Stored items
================
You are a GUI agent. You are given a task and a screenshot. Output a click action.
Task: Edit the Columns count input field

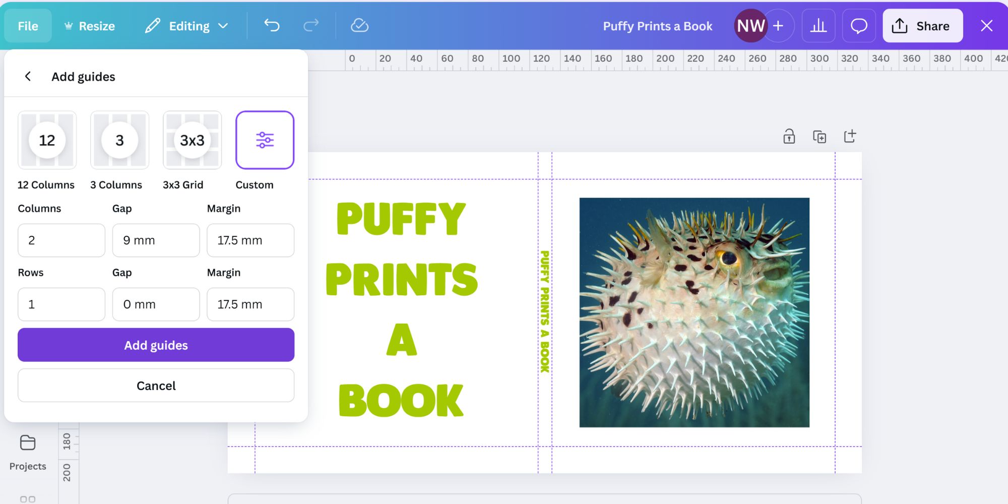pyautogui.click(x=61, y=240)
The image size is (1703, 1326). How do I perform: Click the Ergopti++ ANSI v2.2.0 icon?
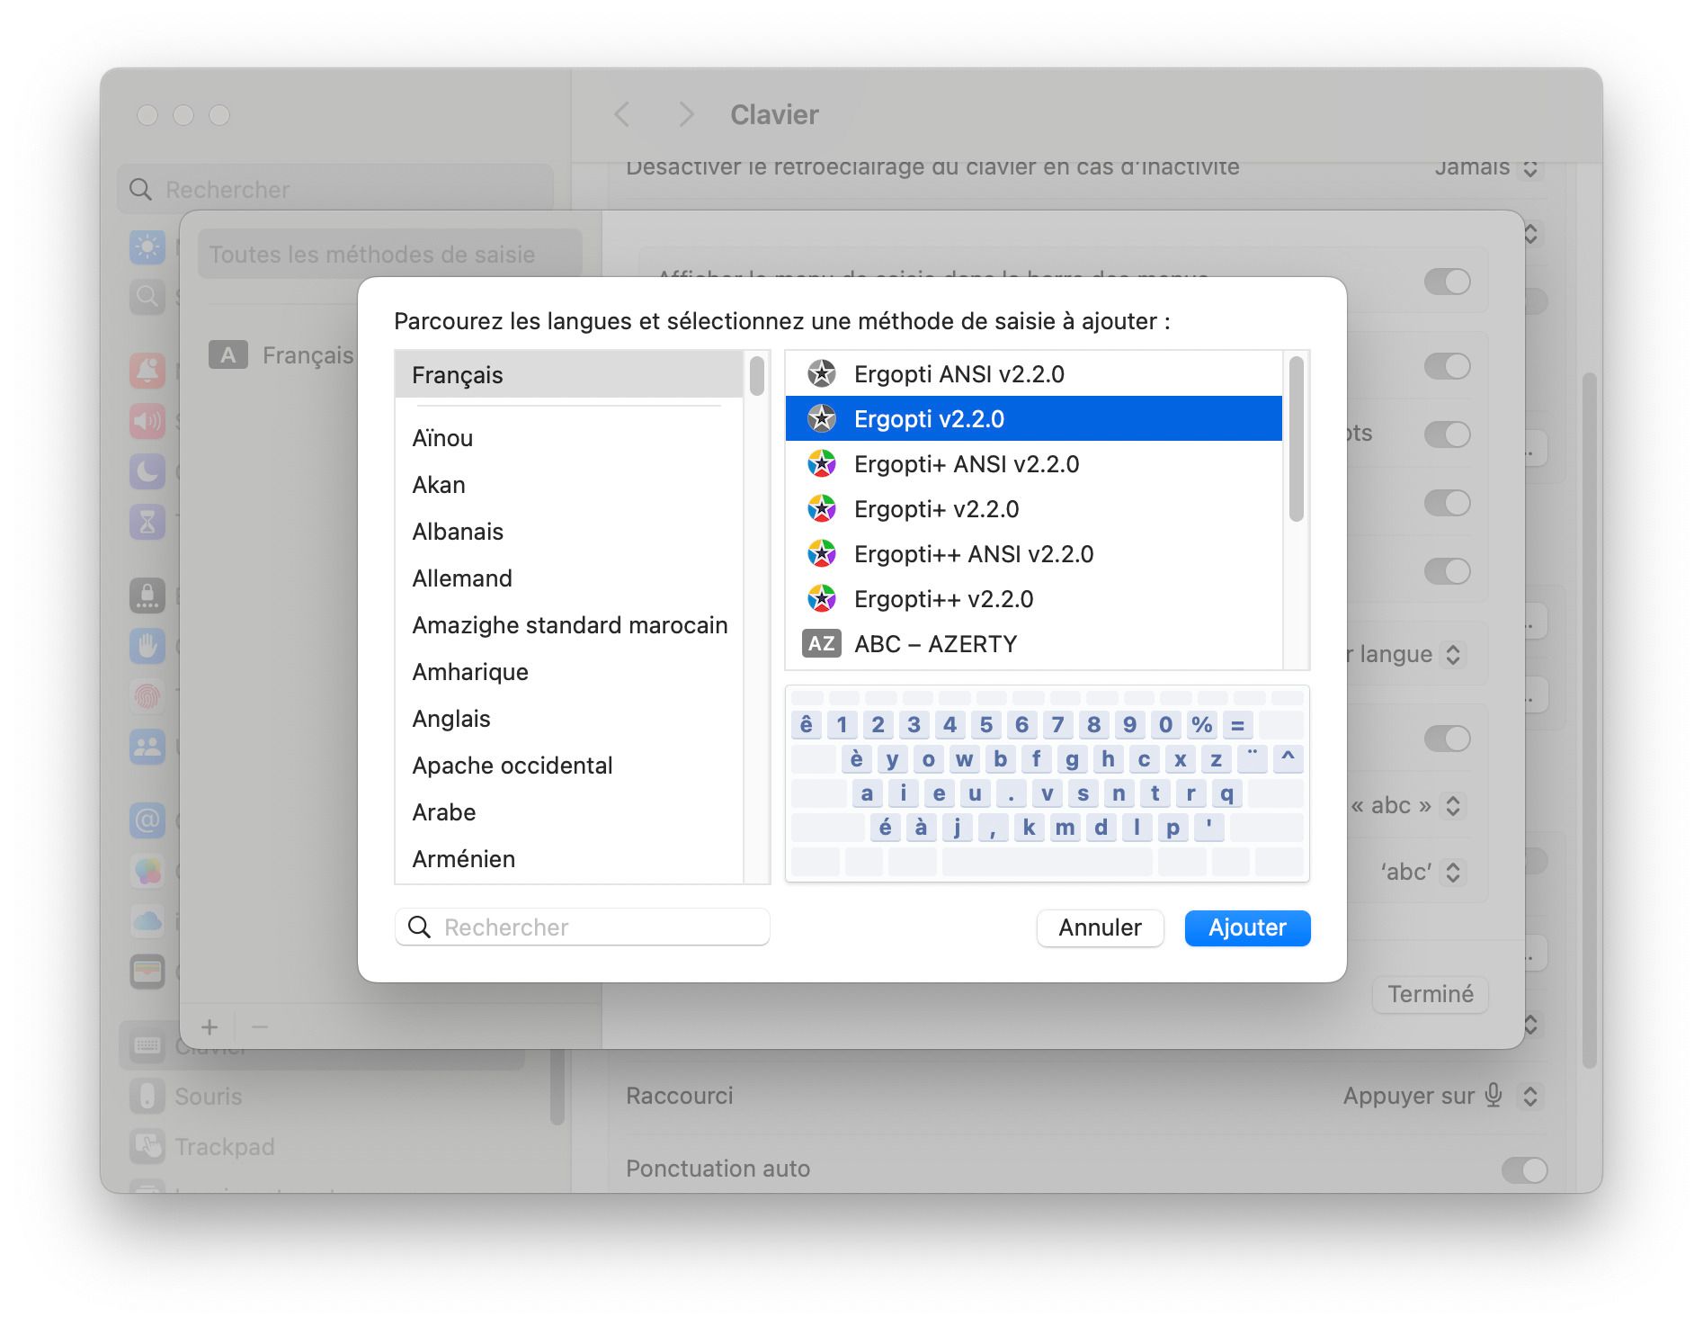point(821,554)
================
Copy out the entries verbatim and leave the images out.

TASK RESULT:
You are a GUI agent. You are given a task and a screenshot. Output a click action.
Task: Edit the Columns count input field

pyautogui.click(x=61, y=240)
The image size is (1703, 1326). How do I perform: Click the Ergopti++ ANSI v2.2.0 icon?
point(821,554)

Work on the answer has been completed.